Au niveau de la charge de production, RSK MiG annonce en l’état actuel des choses avoir du travail jusqu’en 2025, son chiffre d’affaires en 2016 était de 56,7 milliards de Roubles et son bénéfice net de 5,6 milliards de Roubles. La croissance attendue pour 2017 est estimée à 15-17%; l’entreprise employant une partie des bénéfices de l’année pour financer les programmes de développement en cours.

En conclusion

On l’a vu ci-dessus, cette interview aborde plusieurs sujets importants pour RSK MiG; ses programmes en cours, sa structure et l’avenir de la société et sa situation économique.

Ce n’était guère un secret de polichinelle de dire que le bureau d’étude était en perte de vitesse et que sa fermeture et/ou fusion était dans les cartons du gouvernement Russe. Avec une situation économique difficile pour la Russie et la volonté de rationaliser le fonctionnement d’un outil de production complexe et pléthorique cette interview vient remettre plusieurs pendules à l’heure avec différentes informations intéressantes.

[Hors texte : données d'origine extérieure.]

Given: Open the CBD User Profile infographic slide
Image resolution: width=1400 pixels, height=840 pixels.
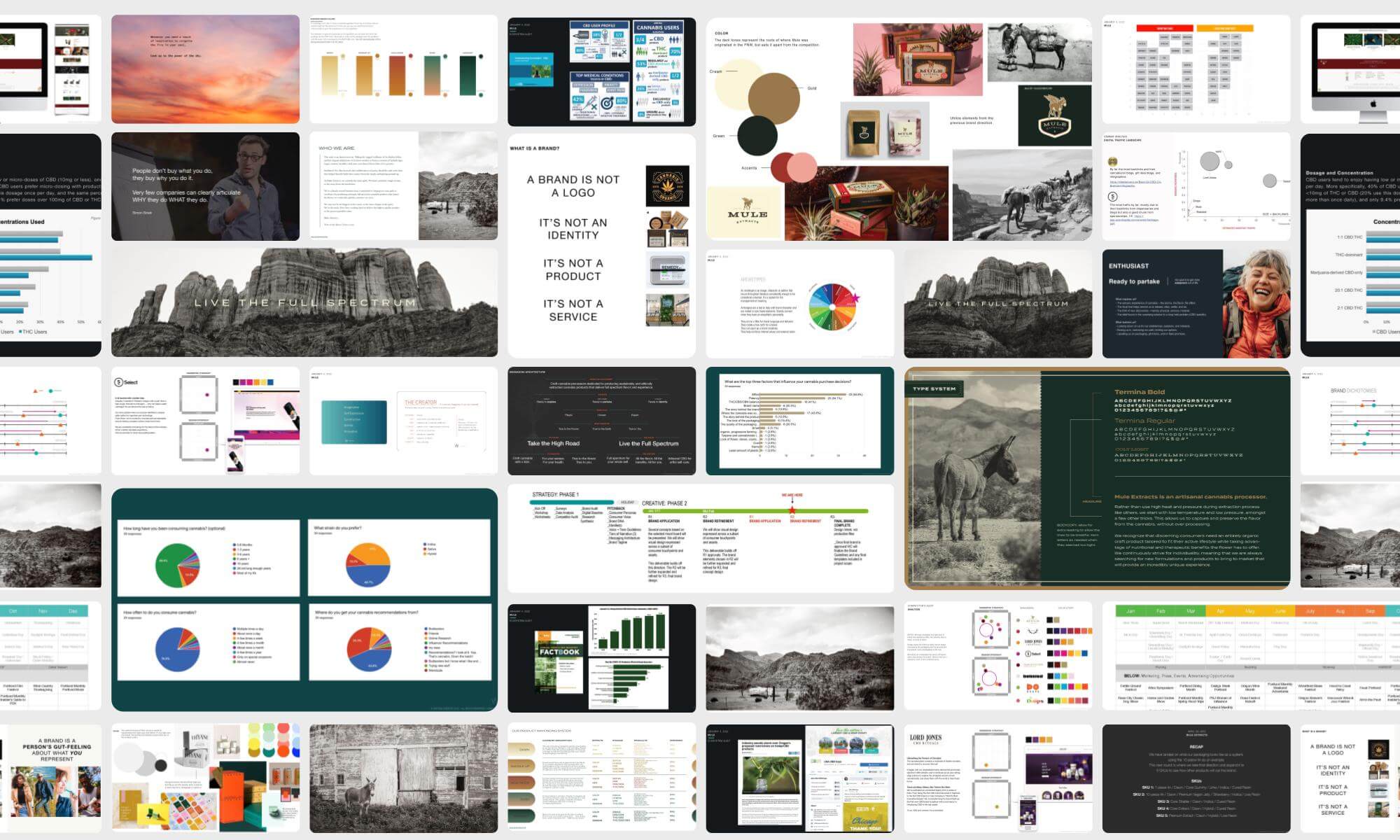Looking at the screenshot, I should point(601,71).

Il est évident que la publication de cette interview n’est pas anodine et qu’il s’agit également d’un moyen de remettre l’entreprise sur le devant de la scène tout en envoyant un signal clair aux autres constructeurs: il va falloir simplifier l’outil de production en vue de le rendre plus efficace, ce mouvement ayant déjà commencé chez MiG. D’autres constructeurs sont dans cette situation, c’est notamment le cas chez Ilyushin par exemple.

Il reste à voir ce qu’il ressortira de toutes ses bonnes intentions et annonces: après tout, le MiG-35 n’a pas encore de client « ferme », le remplacement du MiG-31 n’a pas de budget fédéral de développement alloué et les UAV sont en cours de développement. Reste que les discussions avec les EAU pour le développement d’un chasseur léger de 5ème génération sont toujours en cours et que la production de l’IL-114 pourrait être sous-traitée chez MiG donnant une masse de travail supplémentaire sur le long terme.

Enfin, il y a à boire et à manger dans cette interview mais force est de constater qu’en peu de temps la situation qui semblait quasi désespérée de ce constructeur semble enfin commencer à s’inverser et que ce dernier a trouvé une voie dans laquelle il vient compléter sans concurrencer son adversaire de toujours: l’OKB Sukhoï.